Wanita paruh baya dengan dompet yang diselipkan di sela ketiaknya menggeser duduknya menjauhi saya. Begitupun dengan perempuan ayu dengan pupur di wajahnya. Saya memaklumi, barangkali kepulan asap rokok yang saya hembuskan mengganggu kedua wanita itu
Di halte yang kursinya sedang saya duduki ini, saya bersitatap dengan seorang pemuda ceking yang memakai kaus oblong hitam tanpa lengan. Pemuda itu berdiri di seberang jalan. Keberadaannya terlihat sangat mencolok dengan rambut mohawk kemerahan. Entah sengaja diwarnai, atau barangkali karena terpanggang sinar matahari. Saya melihat ia celingukan ke kanan, kiri, kemudian kanan lagi, sebelum akhirnya menyeberangi jalan.
“Bagi udud, kang.” Pemuda itu berujar setelah menempelkan pantatnya pada kursi kosong di sebelah saya. Rupanya saya yang ia ajak bicara. Wanita paruh baya dengan dompet yang terselip di sela ketiaknya berjengit, kemudian berlalu pergi sembari mendelikkan matanya pada pemuda di sebelah saya. Setelah sebelumnya ia selipkan dompet di dalam dadanya dengan takut-takut.
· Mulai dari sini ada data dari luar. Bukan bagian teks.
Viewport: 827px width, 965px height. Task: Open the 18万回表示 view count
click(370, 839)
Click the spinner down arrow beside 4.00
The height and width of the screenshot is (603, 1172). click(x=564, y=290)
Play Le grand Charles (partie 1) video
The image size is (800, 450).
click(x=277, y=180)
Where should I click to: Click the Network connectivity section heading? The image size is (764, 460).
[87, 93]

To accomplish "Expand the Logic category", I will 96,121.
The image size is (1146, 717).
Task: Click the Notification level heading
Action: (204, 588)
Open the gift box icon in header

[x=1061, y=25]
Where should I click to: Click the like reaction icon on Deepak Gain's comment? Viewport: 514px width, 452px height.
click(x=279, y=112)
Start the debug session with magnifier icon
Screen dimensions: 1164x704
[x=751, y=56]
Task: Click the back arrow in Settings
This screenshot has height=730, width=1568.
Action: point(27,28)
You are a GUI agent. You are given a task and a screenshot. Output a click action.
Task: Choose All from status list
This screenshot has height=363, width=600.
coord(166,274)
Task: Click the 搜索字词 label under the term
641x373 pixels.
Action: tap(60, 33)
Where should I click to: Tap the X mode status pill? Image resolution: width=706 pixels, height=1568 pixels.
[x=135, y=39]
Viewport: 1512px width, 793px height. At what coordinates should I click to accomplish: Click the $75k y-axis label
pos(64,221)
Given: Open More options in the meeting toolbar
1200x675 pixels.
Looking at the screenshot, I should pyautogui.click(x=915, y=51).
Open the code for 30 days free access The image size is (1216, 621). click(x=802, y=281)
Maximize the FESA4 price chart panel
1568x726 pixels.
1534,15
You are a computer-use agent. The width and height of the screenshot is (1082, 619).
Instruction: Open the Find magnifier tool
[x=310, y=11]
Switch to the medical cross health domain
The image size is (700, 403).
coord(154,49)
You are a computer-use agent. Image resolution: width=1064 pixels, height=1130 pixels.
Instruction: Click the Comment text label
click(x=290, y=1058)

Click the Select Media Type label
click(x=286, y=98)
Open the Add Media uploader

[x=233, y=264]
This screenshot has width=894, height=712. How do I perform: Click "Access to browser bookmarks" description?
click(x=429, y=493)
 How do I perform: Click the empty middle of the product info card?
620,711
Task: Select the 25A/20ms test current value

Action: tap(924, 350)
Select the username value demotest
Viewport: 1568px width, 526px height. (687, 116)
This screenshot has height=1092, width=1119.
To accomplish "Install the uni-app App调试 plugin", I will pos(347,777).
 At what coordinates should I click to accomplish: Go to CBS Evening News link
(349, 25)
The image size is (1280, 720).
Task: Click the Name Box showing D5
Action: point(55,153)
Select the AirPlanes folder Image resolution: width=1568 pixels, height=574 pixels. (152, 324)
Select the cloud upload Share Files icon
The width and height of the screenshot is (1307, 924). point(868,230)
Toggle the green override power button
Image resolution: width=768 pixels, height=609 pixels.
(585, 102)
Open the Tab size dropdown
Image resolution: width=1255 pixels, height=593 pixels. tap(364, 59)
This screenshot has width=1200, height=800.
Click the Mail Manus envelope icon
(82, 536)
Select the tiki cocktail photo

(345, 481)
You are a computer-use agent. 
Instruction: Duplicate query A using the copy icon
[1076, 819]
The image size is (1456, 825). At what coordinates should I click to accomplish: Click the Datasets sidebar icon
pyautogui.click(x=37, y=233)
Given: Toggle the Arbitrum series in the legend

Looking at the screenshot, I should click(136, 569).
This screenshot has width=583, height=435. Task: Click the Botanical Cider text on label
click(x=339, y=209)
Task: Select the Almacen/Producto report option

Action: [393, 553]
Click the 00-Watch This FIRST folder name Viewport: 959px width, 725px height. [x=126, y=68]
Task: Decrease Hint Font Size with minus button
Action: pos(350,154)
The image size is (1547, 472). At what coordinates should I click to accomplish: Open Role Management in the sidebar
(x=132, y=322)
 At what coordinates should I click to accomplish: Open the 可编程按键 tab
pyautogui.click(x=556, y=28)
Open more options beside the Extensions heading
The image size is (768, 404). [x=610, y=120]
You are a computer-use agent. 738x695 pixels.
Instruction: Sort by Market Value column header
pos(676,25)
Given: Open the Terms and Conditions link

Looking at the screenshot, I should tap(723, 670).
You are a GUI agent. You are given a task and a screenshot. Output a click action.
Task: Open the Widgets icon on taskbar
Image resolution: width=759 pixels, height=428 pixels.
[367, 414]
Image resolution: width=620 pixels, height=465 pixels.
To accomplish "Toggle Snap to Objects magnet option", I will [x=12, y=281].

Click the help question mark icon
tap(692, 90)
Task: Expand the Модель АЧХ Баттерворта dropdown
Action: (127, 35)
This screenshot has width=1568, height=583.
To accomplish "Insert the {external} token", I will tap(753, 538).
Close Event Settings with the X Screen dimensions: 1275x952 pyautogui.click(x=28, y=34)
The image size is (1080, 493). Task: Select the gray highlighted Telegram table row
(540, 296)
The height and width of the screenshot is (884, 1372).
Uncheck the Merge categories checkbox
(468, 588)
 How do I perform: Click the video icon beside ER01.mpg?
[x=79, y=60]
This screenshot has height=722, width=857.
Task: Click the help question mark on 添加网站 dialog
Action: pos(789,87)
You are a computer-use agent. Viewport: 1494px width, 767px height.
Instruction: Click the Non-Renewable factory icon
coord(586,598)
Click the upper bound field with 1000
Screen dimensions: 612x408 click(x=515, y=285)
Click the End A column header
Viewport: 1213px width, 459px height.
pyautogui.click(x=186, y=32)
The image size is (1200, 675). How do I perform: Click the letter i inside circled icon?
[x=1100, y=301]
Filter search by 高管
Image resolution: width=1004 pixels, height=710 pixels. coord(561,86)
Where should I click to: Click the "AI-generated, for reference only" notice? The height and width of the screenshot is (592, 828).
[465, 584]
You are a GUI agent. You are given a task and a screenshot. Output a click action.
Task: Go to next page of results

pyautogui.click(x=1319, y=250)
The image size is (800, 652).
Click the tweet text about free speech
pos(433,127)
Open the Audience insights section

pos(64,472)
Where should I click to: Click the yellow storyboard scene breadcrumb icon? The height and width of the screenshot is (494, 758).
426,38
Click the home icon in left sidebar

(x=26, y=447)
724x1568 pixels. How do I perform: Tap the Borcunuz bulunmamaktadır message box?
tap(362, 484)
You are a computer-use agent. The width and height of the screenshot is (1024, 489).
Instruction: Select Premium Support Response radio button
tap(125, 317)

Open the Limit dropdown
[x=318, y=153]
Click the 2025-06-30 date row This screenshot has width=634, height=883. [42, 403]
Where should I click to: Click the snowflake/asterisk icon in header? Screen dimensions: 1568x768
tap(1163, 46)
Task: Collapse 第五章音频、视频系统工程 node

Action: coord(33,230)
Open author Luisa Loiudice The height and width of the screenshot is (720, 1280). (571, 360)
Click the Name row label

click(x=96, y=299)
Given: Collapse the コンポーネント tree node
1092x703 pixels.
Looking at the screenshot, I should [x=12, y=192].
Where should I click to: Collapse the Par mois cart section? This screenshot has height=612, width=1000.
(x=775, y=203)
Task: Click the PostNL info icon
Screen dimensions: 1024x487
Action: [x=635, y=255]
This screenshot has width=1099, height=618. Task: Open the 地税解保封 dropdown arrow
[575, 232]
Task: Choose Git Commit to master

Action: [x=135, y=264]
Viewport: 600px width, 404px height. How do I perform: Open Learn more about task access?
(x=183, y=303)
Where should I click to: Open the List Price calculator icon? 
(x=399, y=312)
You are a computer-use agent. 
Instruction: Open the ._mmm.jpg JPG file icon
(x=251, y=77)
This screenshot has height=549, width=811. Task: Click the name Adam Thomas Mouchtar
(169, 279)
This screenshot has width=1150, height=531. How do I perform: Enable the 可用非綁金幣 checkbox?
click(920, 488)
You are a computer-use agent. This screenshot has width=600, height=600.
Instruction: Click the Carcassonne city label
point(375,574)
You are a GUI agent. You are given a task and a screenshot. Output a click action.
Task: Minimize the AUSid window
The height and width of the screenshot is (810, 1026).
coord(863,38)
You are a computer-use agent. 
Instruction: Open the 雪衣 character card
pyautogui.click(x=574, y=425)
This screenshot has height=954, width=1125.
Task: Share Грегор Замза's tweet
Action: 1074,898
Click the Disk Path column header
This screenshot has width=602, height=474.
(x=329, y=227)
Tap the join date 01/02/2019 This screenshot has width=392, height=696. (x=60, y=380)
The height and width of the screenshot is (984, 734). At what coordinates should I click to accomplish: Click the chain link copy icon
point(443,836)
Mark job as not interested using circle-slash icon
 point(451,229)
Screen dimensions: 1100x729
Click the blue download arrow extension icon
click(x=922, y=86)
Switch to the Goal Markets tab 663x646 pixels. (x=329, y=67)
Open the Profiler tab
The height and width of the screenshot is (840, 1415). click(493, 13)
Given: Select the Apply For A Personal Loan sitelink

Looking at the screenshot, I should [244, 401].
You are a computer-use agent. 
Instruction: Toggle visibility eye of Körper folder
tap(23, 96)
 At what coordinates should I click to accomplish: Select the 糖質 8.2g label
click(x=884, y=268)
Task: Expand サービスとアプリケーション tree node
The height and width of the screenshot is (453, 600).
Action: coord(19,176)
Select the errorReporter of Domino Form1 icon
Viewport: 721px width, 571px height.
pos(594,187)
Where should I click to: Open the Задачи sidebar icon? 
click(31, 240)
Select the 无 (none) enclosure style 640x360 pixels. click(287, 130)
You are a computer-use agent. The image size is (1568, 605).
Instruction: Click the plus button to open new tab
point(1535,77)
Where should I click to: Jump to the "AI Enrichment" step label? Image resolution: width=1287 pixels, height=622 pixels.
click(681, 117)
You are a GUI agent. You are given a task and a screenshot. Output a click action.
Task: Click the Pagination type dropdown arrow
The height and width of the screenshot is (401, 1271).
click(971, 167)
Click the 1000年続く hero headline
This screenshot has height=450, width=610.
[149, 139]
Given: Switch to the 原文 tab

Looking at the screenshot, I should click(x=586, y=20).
Saya menyodorkan sekotak rokok beserta korek api, pemuda itu mengambil sebatang dengan sumringah, lantas buru-buru menyulutnya.
“Nuhun, kang,” ujarnya seraya mengembalikan korek api kepada saya, yang saya balas hanya dengan gumaman samar.
Kepulan asap rokok kami bersahutan. Berwarna putih kelabu, melayang, seperti kabut pagi di pegunungan. Saya melirik ke arahnya, memperhatikannya dengan lamat-lamat dan singkat. Pemuda di sebelah saya ini memakai anting hitam di kedua telinganya. Celananya pipa selutut dengan sepasang kaki yang dibalut sepatu bot. Dipunggungnya tersampir sebuah ukulele coklat yang tidak mengkilap.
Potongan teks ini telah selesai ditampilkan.